Trop avancés dans le sang
La diplomatie déboussolée de Washington ne montre aucun signe de reprise en main à court terme, quoi que l'on puisse penser de la dernière tentative de cessez-le-feu de Joe Biden.
Tant que les États-Unis ne seront pas prêts à demander des comptes à Israël, ils n'auront que peu d'influence sur Netanyahou et son cabinet de guerre.
Pour l'heure, les porte-parole du gouvernement US sont toujours occupés à se demander si les derniers outrages israéliens vont à l'encontre de la « position claire » de la Maison-Blanche, à savoir « beaucoup de morts et de destructions ».
Un rapide coup d'œil sur ce que les États-Unis ont soutenu au cours des huit derniers mois permettrait peut-être de clarifier les choses :
- Israël a endommagé ou détruit plus de 70 % des habitations de Gaza.
- Israël a endommagé ou détruit plus de 80 % des écoles.
- Israël a endommagé ou détruit toutes les universités et tous les instituts d'enseignement supérieur de Gaza.
- Israël a rasé de « vastes zones » de terres agricoles et de vergers.
- Sur les 36 hôpitaux de Gaza, seuls quatre sont encore opérationnels.
- Israël a détruit plus de 500 mosquées et réduit trois églises à l'état de ruines.
- Israël a délibérément interrompu l'approvisionnement de Gaza en nourriture, en eau, en électricité et en carburant.
- Les 2,3 millions d'habitants de Gaza souffrent d'une famine provoquée ayant atteint un niveau catastrophique.
- Israël a déplacé de force 1,7 million de personnes à Gaza, dont un grand nombre de manière répétée.
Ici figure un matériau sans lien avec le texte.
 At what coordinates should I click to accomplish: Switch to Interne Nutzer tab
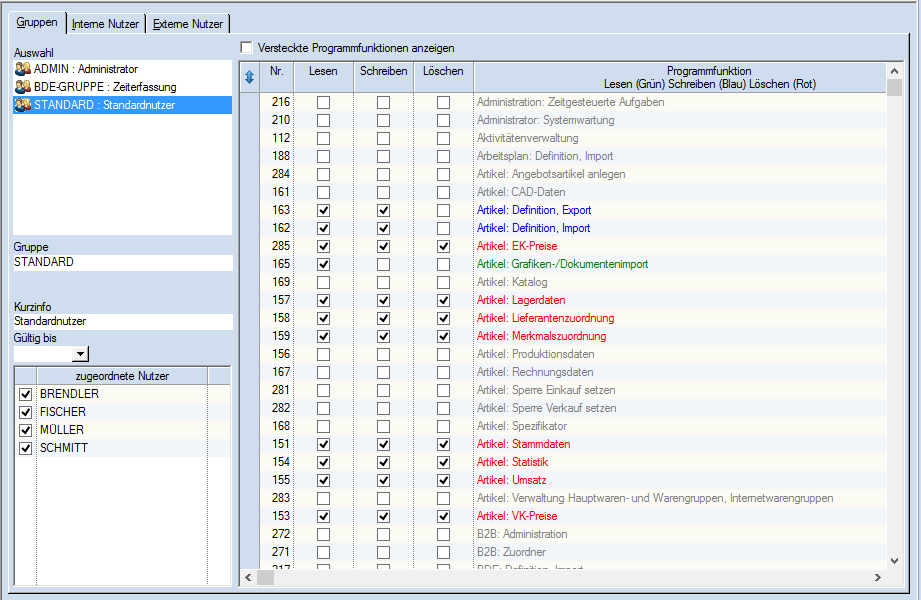coord(105,24)
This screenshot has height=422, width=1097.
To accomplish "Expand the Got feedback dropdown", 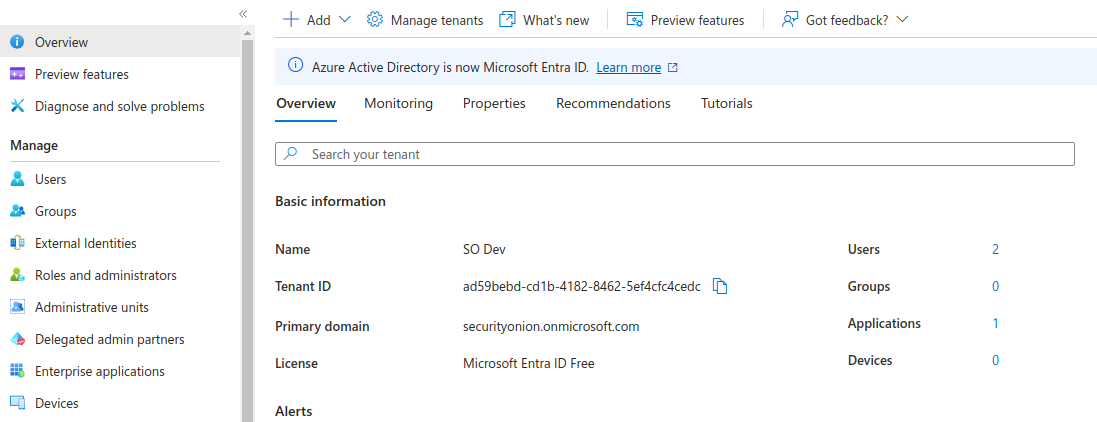I will tap(902, 20).

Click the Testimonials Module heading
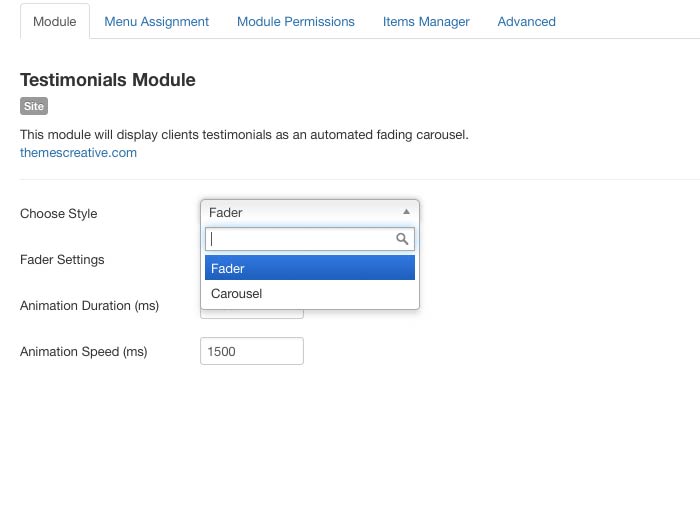tap(108, 80)
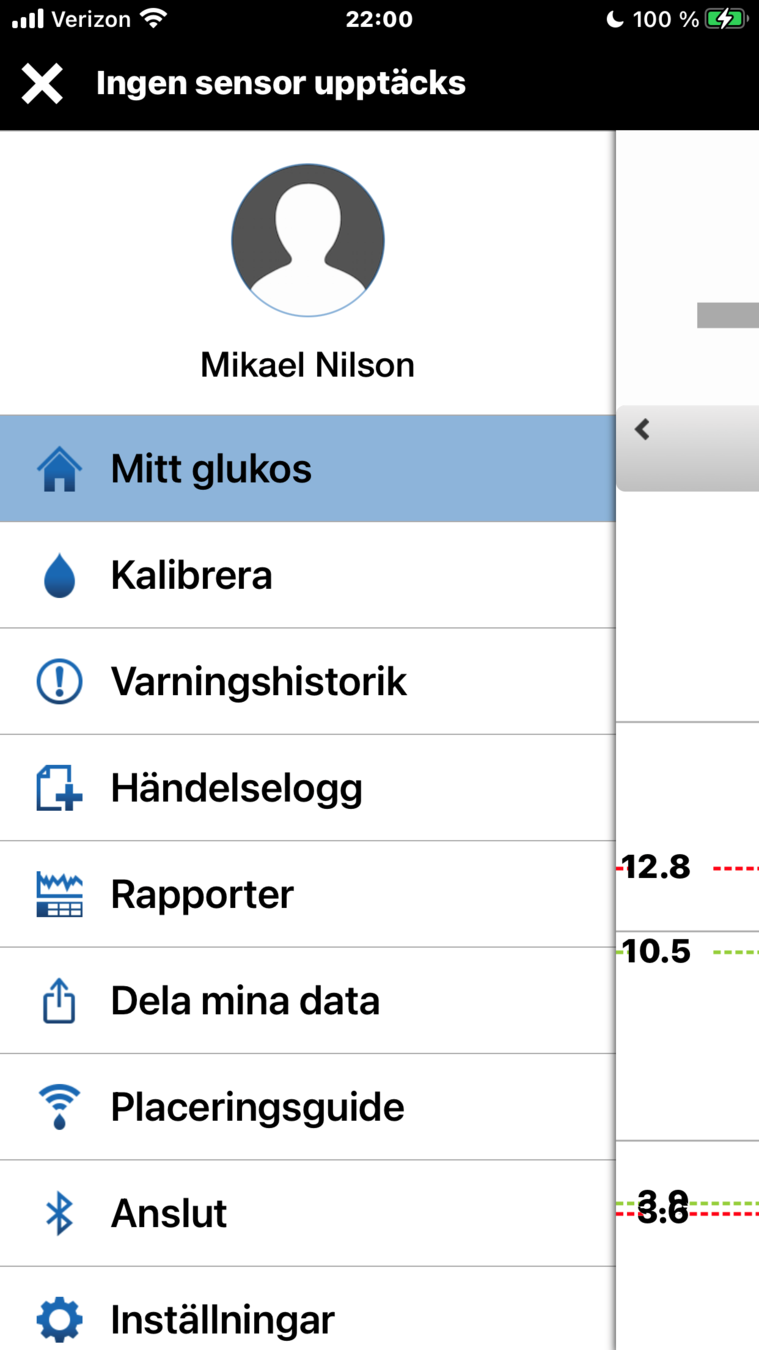
Task: Open Varningshistorik menu entry
Action: (x=259, y=682)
- Gaza n'a plus d'accès à l'eau potable et ses habitants sont contraints de vivre dans des conditions de surpeuplement. Si bien que les taux de maladies infectieuses grimpent en flèche. À Rafah, 90 % des enfants de moins de cinq ans sont infectés par une ou plusieurs maladies.
- Israël a tué au moins 266 travailleurs humanitaires.
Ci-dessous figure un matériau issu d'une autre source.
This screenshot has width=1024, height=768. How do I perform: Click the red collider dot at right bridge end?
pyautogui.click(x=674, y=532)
- Il a tué plus de 700 professionnels de la santé.
- Israël a fait de Gaza l'endroit le plus meurtrier au monde pour un journaliste, un travailleur humanitaire ou un enfant.
- Au total, Israël a tué ou blessé près de 120 000 personnes, le chiffre réel étant probablement beaucoup plus élevé.
Voilà ce que Washington soutient. Si les responsables étasuniens n'ont pas encore trouvé la « formule mathématique » permettant de faire le lien entre les deux, d'autres ont moins de mal avec l'algèbre :
La question n'est pas celle de la complicité avec le génocide israélien. La question est la suivante : compte tenu de la complicité des États-Unis, les responsables du gouvernement vont-ils simplement conclure à la Macbeth que « dans le sang, ils ont trop avancé » et qu'il ne sert à rien de changer de cap ? Ou faut-il attendre un point d'inflexion qui fera prendre conscience aux États-Unis que pour maîtriser leur allié génocidaire, ils doivent exercer de véritables pressions et se tenir prêts à en assumer les conséquences ? Auquel cas, quelles nouvelles horreurs faudra-t-il encore ?
1 Le gouvernement a depuis fait savoir qu'il ne soutiendrait pas un projet de loi visant à sanctionner la CPI.